All of us live in Winnipeg, which is an epicenter of MS, a mysterious disease with more manifestations and permutations than a hydra with a headache. For Colleen, the MS journey involves a great deal of intractable pain – copious amounts of hurt that make her “peevish” and cause her to worry that she’ll become unlovable to her family and the people closest to her.
It’s this aspect of Colleen’s writing that is deeply attractive and potentially beneficial to those who enter her work. Her ability to be personally vulnerable, to confront her weaknesses with raw candour and lay bare her deepest fears, is helpful because readers can identify with these fundamentally human responses.

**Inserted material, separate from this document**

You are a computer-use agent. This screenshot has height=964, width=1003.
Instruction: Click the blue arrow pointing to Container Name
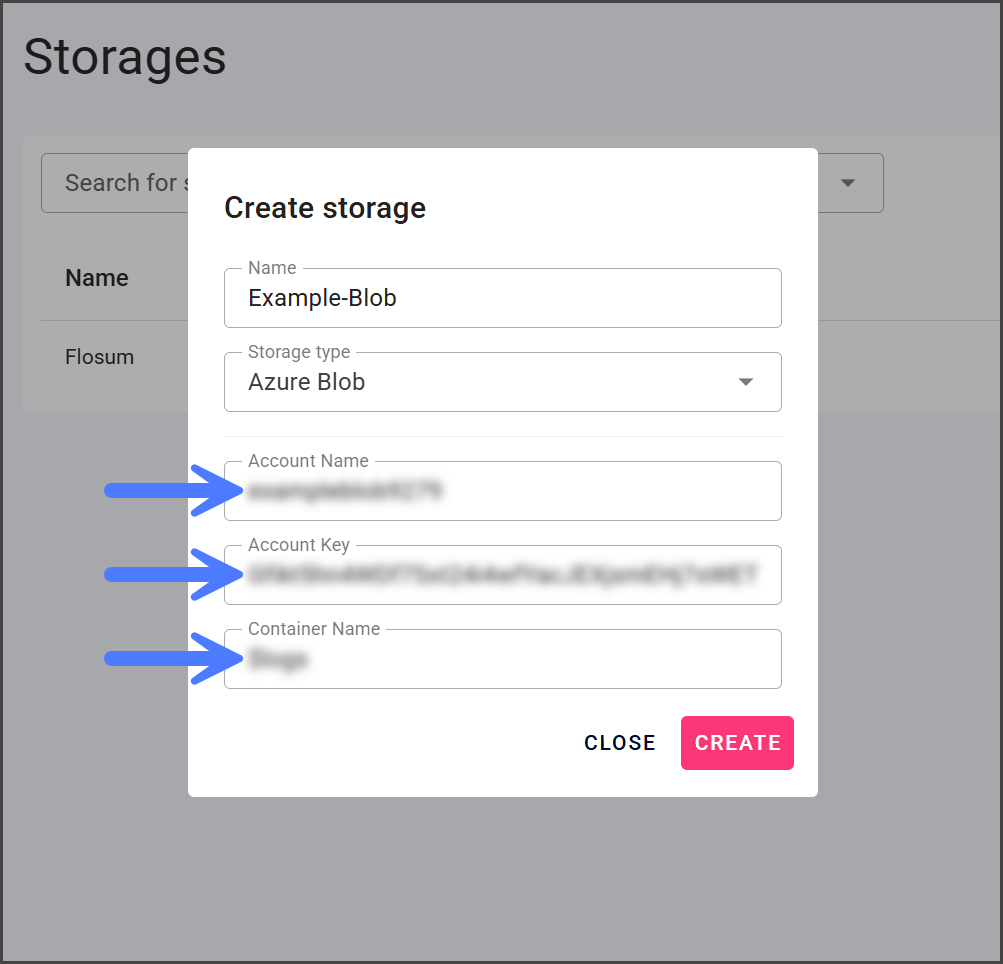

She brings a welcome humility to the discussion of her circumstances, surrendering reluctantly to the unwelcome work of MS in her body without allowing the disease’s degrading effects to overwhelm her spirit.
Even though she feels she is “dying by inches,” she defaults to an attitude – a coping mechanism – that is divinely inspired. “I am ill, and God is good, and loves me exceedingly.” This is a truth she clings to, even though it clearly is not an easy posture to sustain.
“As my body succumbs to the malevolence of MS, I must make certain in my mind that if I permit it, my Creator will give purpose to my pain; and trust that in the picture [God] sees, my pain is not in vain.”
Colleen sets other steep challenges for herself as she wrestles with her disease. She expresses gratitude for a long list of things that bring a “huge collective happiness into her life” (family, prayer, books, etc.), and springboards from there to a deeper desire. “I want to embrace, not simply endure, whatever suffering there is along the path I am on.”
This is the “endearing pain” of the title, a dogged determination to see the dross of pain and distress somehow refined into the gold of spiritual maturity.
To that end, she leans heavily on the work of spiritual writers including C.S. Lewis, Frederick Buechner, Richard Foster, Henri Nouwen, Julian of Norwich, and many more. Her suffering has driven her to contemplation, and these folk are among her truest guides.
One of the hallmarks of MS is its uncertainty. The disease seems to run a different course in every person it affects. It’s marked by bad days and better days, and the measure of good or worse keeps changing.
Being able to continue to run encouraged Colleen, even as the distance she could cover got smaller, the time it took grew longer, and the number of times she tumbled increased. “How long will I be able to run, or to walk, for that matter? I don’t know the answer to those questions. The fear of not knowing what the future holds for us can be very strong, and unless a way is found to ease it, that fear can overwhelm us.”
She finds wisdom in a line from The Best Exotic Marigold Hotel (a Hollywood version of a well-known quote from Julian of Norwich). “There is an old saying that says, ‘Everything will be alright in the end.’ So if it is not all right, it is not yet the end.”
Colleen’s Christian faith is her bedrock. “My suffering, though not understandable, is meaningful and can be trusted to the God who suffered for me…and who, through suffering, will conquer evil and ultimately make all things new.” TAP
–Doug Koop is a spiritual care provider at a major trauma hospital in Winnipeg. The former editor of ChristianWeek also contributes freelance articles to a variety of church and mainstream publications.